Peritoneal lymphomatosis (PL) is a rare manifestation of lymphoma, attributed to the absence of lymphoid tissue in the peritoneum. Proposed dissemination pathways include the gastrocolic ligament, transverse mesocolon, and visceral peritoneal surfaces. Between 2001–2023, 46 cases have been reported, predominantly involving high-grade lymphomas, particularly DLBCL and Burkitt lymphoma. PL is often misdiagnosed as PC, it also has overlapping imaging findings with mesothelioma, pseudomyxoma, sarcomatosis, and PTB [12]. O’Neill identified distinctive CT features of PL: large nodules (>5 cm in 75%, p = 0.004), splenomegaly (p = 0.002), and more frequent lymphadenopathy (p < 0.0001), with 76% showing >10 affected lymph nodes (p = 0.01). Mesenteric masses were more common in PL (41%) than in PC (2%), with 78% exceeding 10 cm. In this case, lymphadenopathy was the sole feature suggestive of PL, whereas peritoneal thickening resembled PC. Although fine nodularity is uncommon in PC, when present, it is often ill-defined and may coalesce into plaques, as seen in this patient’s CT findings [13].

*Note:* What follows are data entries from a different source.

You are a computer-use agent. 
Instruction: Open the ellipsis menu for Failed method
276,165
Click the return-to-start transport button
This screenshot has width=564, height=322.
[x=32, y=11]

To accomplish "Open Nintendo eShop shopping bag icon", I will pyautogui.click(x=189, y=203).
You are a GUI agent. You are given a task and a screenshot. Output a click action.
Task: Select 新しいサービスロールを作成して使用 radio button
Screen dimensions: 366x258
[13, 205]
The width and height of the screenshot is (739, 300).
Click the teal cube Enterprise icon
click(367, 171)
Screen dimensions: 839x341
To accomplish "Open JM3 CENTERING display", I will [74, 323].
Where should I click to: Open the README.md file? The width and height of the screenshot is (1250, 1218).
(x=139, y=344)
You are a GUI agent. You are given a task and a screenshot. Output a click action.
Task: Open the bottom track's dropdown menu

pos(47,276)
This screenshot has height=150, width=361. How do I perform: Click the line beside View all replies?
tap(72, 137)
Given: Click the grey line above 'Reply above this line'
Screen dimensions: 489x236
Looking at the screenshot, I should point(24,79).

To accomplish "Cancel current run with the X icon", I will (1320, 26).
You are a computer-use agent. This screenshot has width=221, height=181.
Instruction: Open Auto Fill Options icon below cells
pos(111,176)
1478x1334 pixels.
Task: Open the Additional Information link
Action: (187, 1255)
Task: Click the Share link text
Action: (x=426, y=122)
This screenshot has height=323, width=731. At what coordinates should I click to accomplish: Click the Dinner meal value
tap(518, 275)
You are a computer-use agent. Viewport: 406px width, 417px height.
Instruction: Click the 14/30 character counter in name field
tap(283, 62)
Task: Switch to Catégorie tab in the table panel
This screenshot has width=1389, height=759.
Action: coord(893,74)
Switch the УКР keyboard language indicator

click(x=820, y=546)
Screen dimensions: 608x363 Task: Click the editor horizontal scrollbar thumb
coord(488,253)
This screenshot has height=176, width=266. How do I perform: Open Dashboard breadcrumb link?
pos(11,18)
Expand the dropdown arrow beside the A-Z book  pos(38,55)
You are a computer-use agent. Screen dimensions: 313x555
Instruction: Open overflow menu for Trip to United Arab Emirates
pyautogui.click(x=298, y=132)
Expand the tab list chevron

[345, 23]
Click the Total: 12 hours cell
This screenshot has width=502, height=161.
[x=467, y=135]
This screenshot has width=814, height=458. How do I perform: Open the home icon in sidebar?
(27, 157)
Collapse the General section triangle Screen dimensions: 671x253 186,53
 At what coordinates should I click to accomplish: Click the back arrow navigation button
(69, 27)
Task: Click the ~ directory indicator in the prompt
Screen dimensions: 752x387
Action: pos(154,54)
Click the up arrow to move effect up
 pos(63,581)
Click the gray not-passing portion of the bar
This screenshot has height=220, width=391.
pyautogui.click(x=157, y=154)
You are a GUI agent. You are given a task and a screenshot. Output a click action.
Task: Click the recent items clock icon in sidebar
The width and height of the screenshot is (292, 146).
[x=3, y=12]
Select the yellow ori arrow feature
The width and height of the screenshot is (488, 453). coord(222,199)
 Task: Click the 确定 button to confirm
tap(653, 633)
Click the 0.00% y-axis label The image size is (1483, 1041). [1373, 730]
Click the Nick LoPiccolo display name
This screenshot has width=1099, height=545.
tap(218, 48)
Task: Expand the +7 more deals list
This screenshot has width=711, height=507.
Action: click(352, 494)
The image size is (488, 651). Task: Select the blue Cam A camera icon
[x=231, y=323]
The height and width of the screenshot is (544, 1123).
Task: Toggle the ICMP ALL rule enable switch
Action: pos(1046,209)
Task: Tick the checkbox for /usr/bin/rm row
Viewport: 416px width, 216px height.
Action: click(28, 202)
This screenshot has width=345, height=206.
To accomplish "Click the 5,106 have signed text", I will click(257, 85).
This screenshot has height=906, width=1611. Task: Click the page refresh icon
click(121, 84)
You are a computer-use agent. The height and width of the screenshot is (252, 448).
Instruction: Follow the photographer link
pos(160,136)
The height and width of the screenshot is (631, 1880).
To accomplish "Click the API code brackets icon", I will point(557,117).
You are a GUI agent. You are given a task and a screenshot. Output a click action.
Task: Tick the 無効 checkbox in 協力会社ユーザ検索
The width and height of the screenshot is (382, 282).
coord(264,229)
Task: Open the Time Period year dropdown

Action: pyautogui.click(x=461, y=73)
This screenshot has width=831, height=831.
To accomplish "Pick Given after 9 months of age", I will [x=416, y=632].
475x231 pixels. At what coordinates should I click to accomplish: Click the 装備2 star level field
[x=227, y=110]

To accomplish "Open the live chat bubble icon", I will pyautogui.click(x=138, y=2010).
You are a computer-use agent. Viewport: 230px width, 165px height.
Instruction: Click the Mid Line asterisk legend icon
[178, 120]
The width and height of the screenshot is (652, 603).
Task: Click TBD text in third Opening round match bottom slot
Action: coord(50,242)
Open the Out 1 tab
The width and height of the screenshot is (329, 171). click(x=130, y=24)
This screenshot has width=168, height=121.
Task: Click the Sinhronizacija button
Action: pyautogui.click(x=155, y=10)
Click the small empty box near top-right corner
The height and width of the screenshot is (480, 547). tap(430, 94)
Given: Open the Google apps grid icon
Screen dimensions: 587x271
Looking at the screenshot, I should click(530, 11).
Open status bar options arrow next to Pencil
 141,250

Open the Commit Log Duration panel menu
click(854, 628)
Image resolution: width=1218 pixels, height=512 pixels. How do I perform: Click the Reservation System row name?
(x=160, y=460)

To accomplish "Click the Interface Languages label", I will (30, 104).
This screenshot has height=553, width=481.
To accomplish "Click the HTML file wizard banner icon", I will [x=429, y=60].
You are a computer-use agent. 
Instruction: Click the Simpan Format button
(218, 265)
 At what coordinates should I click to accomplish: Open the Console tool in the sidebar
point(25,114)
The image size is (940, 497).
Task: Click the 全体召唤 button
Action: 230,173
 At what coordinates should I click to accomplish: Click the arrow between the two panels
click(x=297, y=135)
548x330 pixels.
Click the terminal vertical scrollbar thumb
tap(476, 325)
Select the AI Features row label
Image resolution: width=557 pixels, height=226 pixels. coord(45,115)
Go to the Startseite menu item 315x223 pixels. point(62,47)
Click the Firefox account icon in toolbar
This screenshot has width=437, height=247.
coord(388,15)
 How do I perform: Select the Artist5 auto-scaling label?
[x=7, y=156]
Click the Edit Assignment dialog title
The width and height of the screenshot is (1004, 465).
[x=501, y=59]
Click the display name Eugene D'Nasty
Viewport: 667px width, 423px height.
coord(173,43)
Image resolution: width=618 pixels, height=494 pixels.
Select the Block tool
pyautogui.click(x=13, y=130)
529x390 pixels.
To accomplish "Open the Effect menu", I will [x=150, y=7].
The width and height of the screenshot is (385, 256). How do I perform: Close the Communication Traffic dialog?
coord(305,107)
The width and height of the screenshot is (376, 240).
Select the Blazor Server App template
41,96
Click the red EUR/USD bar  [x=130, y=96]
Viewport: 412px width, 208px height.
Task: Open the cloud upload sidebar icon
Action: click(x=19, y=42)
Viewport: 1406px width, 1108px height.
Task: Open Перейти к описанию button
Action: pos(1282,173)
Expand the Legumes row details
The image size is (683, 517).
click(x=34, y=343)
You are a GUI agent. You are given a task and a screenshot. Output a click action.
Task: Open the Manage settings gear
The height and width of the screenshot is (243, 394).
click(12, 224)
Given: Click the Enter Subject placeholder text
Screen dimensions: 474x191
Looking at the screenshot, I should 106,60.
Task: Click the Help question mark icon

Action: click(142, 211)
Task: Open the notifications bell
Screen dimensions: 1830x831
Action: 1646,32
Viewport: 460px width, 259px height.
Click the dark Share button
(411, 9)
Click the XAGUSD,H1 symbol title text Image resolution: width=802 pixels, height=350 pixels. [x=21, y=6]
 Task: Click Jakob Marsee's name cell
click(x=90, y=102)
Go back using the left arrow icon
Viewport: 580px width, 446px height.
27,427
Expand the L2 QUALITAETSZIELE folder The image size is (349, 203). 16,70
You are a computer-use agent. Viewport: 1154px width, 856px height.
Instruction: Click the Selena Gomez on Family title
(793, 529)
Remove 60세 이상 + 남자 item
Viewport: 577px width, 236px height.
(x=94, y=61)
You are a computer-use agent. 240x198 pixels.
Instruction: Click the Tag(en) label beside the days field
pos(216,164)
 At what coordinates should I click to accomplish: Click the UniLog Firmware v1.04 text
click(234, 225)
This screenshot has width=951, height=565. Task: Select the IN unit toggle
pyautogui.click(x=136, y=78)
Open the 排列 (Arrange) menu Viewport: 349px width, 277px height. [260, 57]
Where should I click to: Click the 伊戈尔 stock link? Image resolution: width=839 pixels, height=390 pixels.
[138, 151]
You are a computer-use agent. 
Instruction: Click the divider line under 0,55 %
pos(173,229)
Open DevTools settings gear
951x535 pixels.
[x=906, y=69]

The Lugano classification is the standard for NHL staging and is performed using positron emission tomography/CT, preferred for its high sensitivity to extranodal involvement [14]. Intestinal NHL treatment often relies on studies primarily focused on gastric lymphoma. Chemotherapy is the cornerstone for aggressive and widespread intestinal NHL, as in this case, while surgery is reserved for refractory cases, localized disease, and complications (bleeding, perforation, occlusion). Surgery combined with chemotherapy may improve overall and cancer-specific survival; however, patient stratification based on surgical timing and indications is necessary for definitive conclusions [15].
Conclusions
Although NHL of the appendix is rare, surgeons should include it in the differential diagnosis of AA, particularly in high-risk patients such as those with HIV. Urgent surgery may be required to manage complications. This case underscores the importance of routine histopathological examination of appendectomy specimens and highlights surgery's critical role in achieving a definitive diagnosis.
Conflict of interest statement
The authors declare no conflicts of interest.
Funding
National Autonomous University of Mexico (UNAM).